Topic: ✔ using "term t" prove "term t" not working


view this post on Zulip Katharina Kreuzer (Sep 21 2021 at 08:23):

What is wrong here? The proof in the finally won't work with any proof method even though the equation was just proven?

    have "of_int_mod_ring (to_int_mod_ring (-x)) = -x"
      using of_int_mod_ring_to_int_mod_ring[of "-x"] by simp
    also have "… = - of_int_mod_ring (to_int_mod_ring x)"
      using of_int_mod_ring_to_int_mod_ring[of x] by simp
    finally have "of_int_mod_ring (to_int_mod_ring (-x)) = - of_int_mod_ring (to_int_mod_ring x)"
      .  sorry

Proof state:

proof (prove)
using this:
  of_int_mod_ring (to_int_mod_ring (- x)) = - of_int_mod_ring (to_int_mod_ring x)

goal (1 subgoal):
 1. of_int_mod_ring (to_int_mod_ring (- x)) = - of_int_mod_ring (to_int_mod_ring x)
Failed to apply initial proof method:
using this:
  of_int_mod_ring (to_int_mod_ring (- x)) = - of_int_mod_ring (to_int_mod_ring x)
goal (1 subgoal):
 1. of_int_mod_ring (to_int_mod_ring (- x)) = - of_int_mod_ring (to_int_mod_ring x)

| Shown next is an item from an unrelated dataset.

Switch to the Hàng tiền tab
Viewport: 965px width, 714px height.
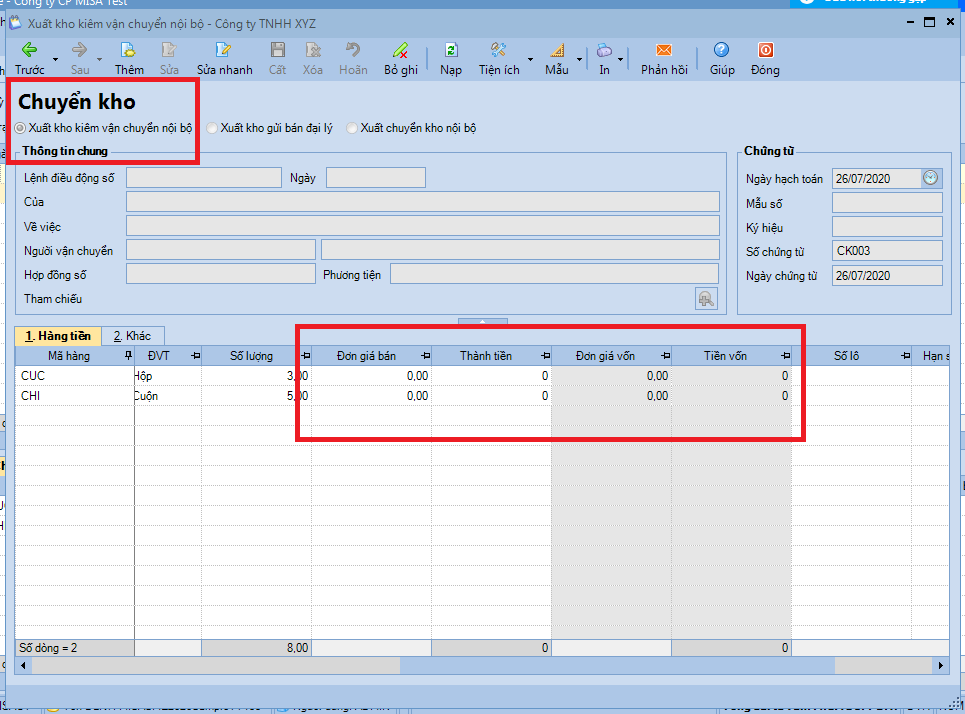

The x is always of type " 'a mod_ring".

view this post on Zulip Simon Roßkopf (Sep 21 2021 at 08:51):

This is a typing problem. In your first to statements the return type of of_int_mod_ringis fixed to 'a mod_ring, as you compare it with -x. In the third statement, nothing forces the return type of of_int_mod_ring to be 'a mod_ring. If you add the type information explicitly the proof finishes. For example like this

 finally have "of_int_mod_ring (to_int_mod_ring (-x)) = (- of_int_mod_ring (to_int_mod_ring x) :: 'a mod_ring)

view this post on Zulip Katharina Kreuzer (Sep 21 2021 at 08:56):

Thanks!

view this post on Zulip Notification Bot (Sep 21 2021 at 08:57):

Katharina Kreuzer has marked this topic as resolved.


Last updated: Aug 13 2022 at 05:18 UTC